史郎の一番好きな怪獣はエレドータス。そして一番嫌いな怪獣はエレドータス…。

 

感想

山際永三監督のウルトラシリーズデビュー作。

 

本作は脚本の田口さんの2作目に当たり、前作より田口さんの特徴が強く出ている。特筆すべきは子供が主役と言う点であろう。金城作品では怪獣のメッセンジャー以外で子供が物語の中心になる事はあまり無く、上原作品でも次郎君が主役になった話は意外と少ない。子供が主役と言う点では田口さんは金城さんや上原さんより山田正弘さんに作風が近いと言える。しかし、山田さんの作品では怪獣やウルトラマンが子供にとって希望の象徴となる事が多いのに対し、田口さんの作品では子供にとってストレスの象徴となる事が多い。

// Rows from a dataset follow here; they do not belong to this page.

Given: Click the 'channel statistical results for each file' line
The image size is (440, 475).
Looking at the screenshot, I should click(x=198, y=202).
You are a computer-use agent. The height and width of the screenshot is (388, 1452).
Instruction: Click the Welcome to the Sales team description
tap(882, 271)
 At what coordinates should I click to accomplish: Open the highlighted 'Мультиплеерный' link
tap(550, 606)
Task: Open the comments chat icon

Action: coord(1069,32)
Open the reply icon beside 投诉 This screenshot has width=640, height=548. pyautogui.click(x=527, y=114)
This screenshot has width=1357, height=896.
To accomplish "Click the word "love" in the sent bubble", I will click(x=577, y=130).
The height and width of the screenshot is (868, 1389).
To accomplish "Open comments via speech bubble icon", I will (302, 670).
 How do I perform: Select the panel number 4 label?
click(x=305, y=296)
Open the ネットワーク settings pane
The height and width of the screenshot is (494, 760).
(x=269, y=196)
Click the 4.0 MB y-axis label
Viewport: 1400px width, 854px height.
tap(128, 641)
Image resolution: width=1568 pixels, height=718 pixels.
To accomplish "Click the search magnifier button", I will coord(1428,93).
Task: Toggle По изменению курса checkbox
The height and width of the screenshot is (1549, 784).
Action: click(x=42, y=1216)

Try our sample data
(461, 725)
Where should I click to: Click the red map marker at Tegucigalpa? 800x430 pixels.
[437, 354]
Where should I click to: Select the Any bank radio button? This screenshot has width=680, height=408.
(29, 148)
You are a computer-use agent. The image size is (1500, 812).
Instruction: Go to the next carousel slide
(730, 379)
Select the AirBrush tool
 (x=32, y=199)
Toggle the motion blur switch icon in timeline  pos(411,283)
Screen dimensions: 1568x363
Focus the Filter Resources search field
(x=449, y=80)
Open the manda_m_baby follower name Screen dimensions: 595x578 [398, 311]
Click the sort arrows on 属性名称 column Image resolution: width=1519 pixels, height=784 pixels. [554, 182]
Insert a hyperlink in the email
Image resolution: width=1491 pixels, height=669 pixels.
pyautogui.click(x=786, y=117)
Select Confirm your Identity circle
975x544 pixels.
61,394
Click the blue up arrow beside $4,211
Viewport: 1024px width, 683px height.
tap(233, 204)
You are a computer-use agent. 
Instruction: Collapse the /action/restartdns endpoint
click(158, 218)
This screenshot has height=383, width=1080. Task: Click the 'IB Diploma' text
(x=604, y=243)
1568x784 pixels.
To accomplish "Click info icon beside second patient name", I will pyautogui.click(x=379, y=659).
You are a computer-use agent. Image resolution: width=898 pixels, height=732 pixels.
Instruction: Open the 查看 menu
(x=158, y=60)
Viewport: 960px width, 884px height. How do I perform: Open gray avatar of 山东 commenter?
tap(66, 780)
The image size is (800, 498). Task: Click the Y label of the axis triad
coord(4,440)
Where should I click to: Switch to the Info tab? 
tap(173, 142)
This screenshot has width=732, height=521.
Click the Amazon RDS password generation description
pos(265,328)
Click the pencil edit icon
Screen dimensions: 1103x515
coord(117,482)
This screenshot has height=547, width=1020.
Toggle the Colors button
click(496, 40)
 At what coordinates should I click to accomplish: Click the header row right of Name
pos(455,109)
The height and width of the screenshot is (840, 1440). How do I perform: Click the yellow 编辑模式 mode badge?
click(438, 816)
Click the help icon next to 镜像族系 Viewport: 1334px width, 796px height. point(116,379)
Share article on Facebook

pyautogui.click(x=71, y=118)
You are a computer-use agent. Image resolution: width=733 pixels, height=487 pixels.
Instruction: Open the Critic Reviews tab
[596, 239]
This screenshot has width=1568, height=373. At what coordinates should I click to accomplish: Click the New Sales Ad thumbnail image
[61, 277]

ストレスの象徴である怪獣をウルトラマンが倒す(浄化する)事で子供が救われる展開が田口さんの作品には多く、その作劇方法により人間ドラマと怪獣バトルを両立させる事に成功して田口さんは第2期ウルトラシリーズのメインライターになっていくのであった。

 

流行の遊びを知っていて、お金持ちで頭が良くて、おじさんは偉い人。

足が不自由になった史郎は自分の存在理由を確立しようと躍起になる。

こうしないと誰も自分の事を気にしてくれないから…。

しかし、進少年を縛ってしまうのはやりすぎ。これはもう嘘吐きとかイタズラのレベルではない。犯罪だ。だがそこまで史郎が追い詰められていたと言う事でもある。もし史郎がここまでしなかったら、周りの人々は史郎の言う事に関心を持たなかったであろう。罪を犯した人間には当然責任があるが、罪を犯すほど追い詰めた(又は放っておいた)周りにも当然責任がある。

 

エレドータスは一体何だったのだろうか?

現実の存在ではなく架空の存在で『ウルトラマン』のヒドラに近い存在と考えられる。普段は姿が見えないと言う設定も霊的な存在だったと解釈する事が出来る。(1年前の事故でエレドータスは足跡も残していない。ただ透明になるだけだったら足跡は残るはず)

 

一番好きな怪獣も嫌いな怪獣もエレドータス。

自分を抑圧する社会を破壊してくれる存在は自分に抑圧を与える存在でもあった。おじいさんの言葉通り、史郎は怪獣に取り憑かれていたと言える。ウルトラマンがエレドータスを倒し、史郎の足は治る。そして「さようなら、エレドータス」。

ウルトラマン』以降、ここまで怪獣と少年とウルトラマンの関係をキチンと描いた作品は無かった。